Triunfo de la fe sobre la impiedad de Juliano
- Jul.- “Sería más justo fuese advertido el Apóstol por los que quería reformar, y meditar sobre lo que les imponía; sabiendo que la primera condición de un buen consejo es guardar una cierta medida. Está desautorizada toda doctrina que no observa el fiel de la justicia. Es cierto que el venerable legislador de la Iglesia, como lo justifica su autoridad, prudencia, equidad y humanidad, no pensó nunca en un pecado natural; sí enseñó, conforme a verdad, que nos hacemos esclavos de los vicios por propia voluntad, y por esta misma voluntad, bien guiada, podemos servir a la justicia. Como hasta el presente me he ocupado en comentar este pasaje para demostrar que la doctrina de los maniqueos no se puede defender por las palabras del apóstol Pablo, y la verdad de su doctrina quedó probada por el contexto a lo largo de todas sus sentencias, ponemos fin a este segundo libro. Juzgamos, no obstante, necesario advertir que a los traducianistas les queda sólo su impudencia; pues reconocen no les es favorable la razón, y buscan consuelo en las palabras del Apóstol ya explicadas; y como es evidente que en estas palabras nada hay reprensible, nada contrario a la santidad y a la razón, es claro que esta doctrina de la transmisión queda arrasada por la razón, la autoridad de numerosos textos de la Escritura y por la religión católica, radicada en Dios, y no puede apoyarse en la doctrina de esta perícopa”.

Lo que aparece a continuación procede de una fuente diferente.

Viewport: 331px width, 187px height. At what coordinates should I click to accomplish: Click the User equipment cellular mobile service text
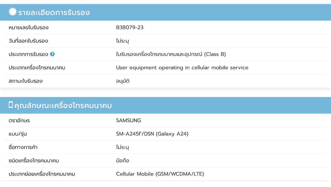(182, 68)
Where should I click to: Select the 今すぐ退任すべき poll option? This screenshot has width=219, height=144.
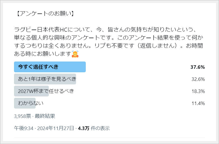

Ag.- Es manifiesto a todos cuantos tienen la cabeza en su sitio y leen estas páginas con inteligencia, que la multitud de tus palabras van contra las sentencias del Apóstol más que contra las mías; pero nada razonable encontraste que decir y has empleado todos los resortes de un charlatán para dar la sensación a los ignorantes de que has dicho algo sensato. Queráis o no: Por un hombre entró el pecado en el mundo, y por el pecado la muerte, y así pasó por todos los hombres 246. ¿Qué significa este así? Por un pecado, o no sin pecado. No pasa la muerte si no es guiada por el pecado; la muerte sigue, no precede al pecado.

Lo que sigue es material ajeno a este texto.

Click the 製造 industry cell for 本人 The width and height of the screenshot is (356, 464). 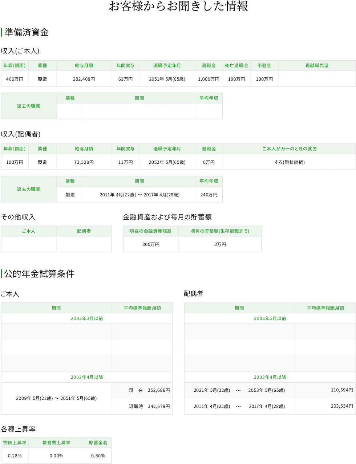[43, 79]
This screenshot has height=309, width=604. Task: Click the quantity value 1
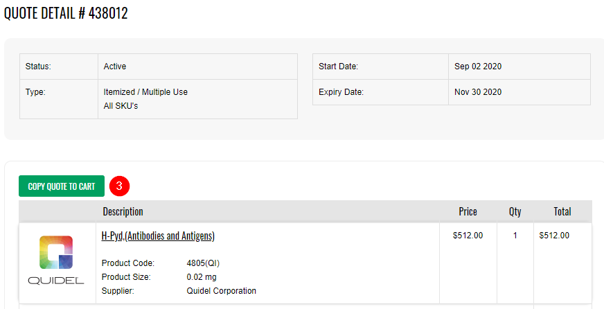515,236
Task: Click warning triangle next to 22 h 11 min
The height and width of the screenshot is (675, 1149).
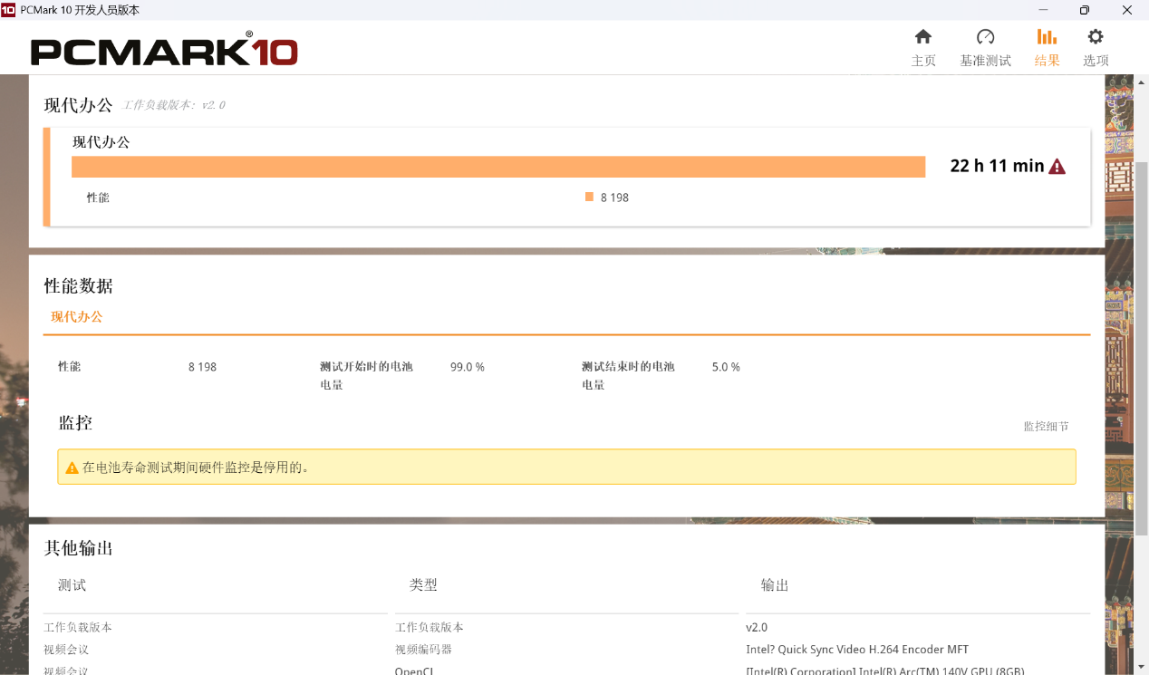Action: pyautogui.click(x=1057, y=166)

De esta raíz brotan todas las miserias de los mortales desde el día, como está escrito, de la salida del vientre de sus madres 247. Miserias que sin culpa hacéis caer sobre los niños, lo que es una verdadera injuria al Dios justo; y servís horriblemente a los maniqueos; éstos, para no acusar a Dios de injusticia, atribuyen las miserias que llueven sobre todos los hombres después de su nacimiento, a una naturaleza inmutable del mal, sustancia tenebrosa que emana de otro principio. La fe católica triunfa de esta impiedad y de la vuestra al atribuir estos males al pecado que entró en el mundo, por voluntad del primer hombre; al pecado siguió la muerte cuando el alma huye y el cuerpo muere; muerte que vosotros creéis natural, aunque el hombre no hubiera pecado.

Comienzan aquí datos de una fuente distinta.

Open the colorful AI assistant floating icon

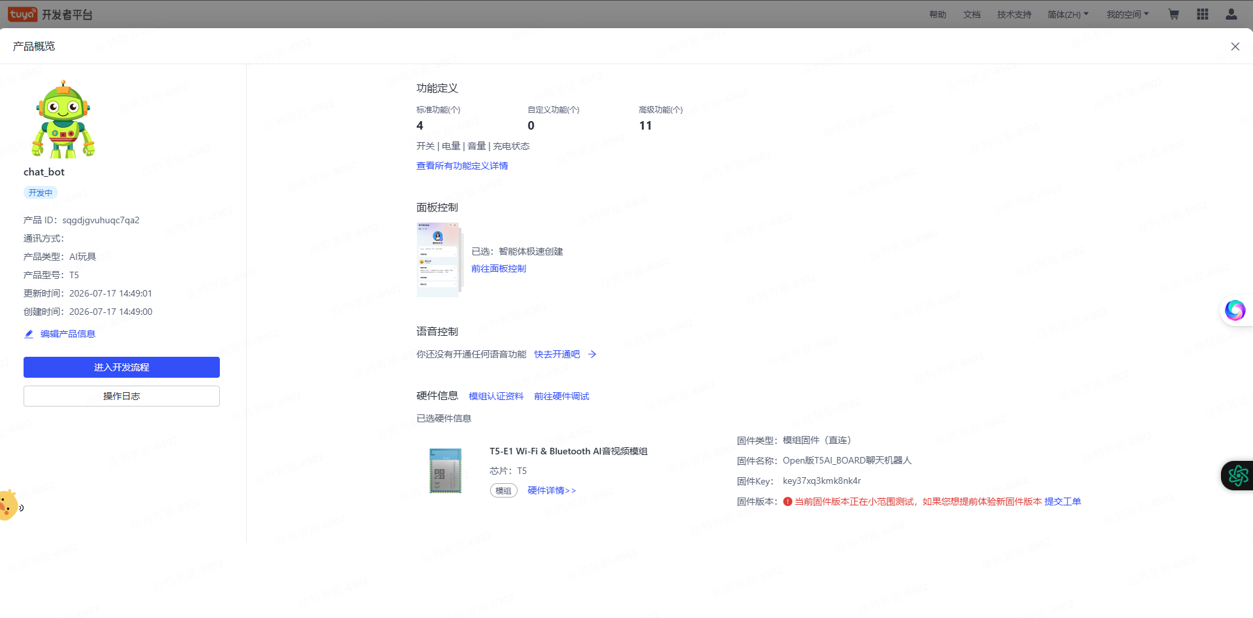click(x=1235, y=310)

De donde se deduce que no sólo la dominante concupiscencia, que hace vuestras delicias, sino incluso la fiebre molesta y otras innumerables enfermedades de las que vemos morir a los niños, existirían, en vuestra opinión, en el paraíso aunque no existiera el pecado; pues sin mérito de pecado afirmáis que sufren los niños. Templad, por favor, vuestros falsos y perniciosos elogios; excluid a los niños y lactantes de los males que vuestro sádico error alaba como si no tuvieran mal alguno; permitid a los niños que han de ser liberados venir a Cristo Salvador; y, vencidos y corregidos, permitid que la naturaleza, enlodada por el primer hombre, sea por un segundo hombre sanada.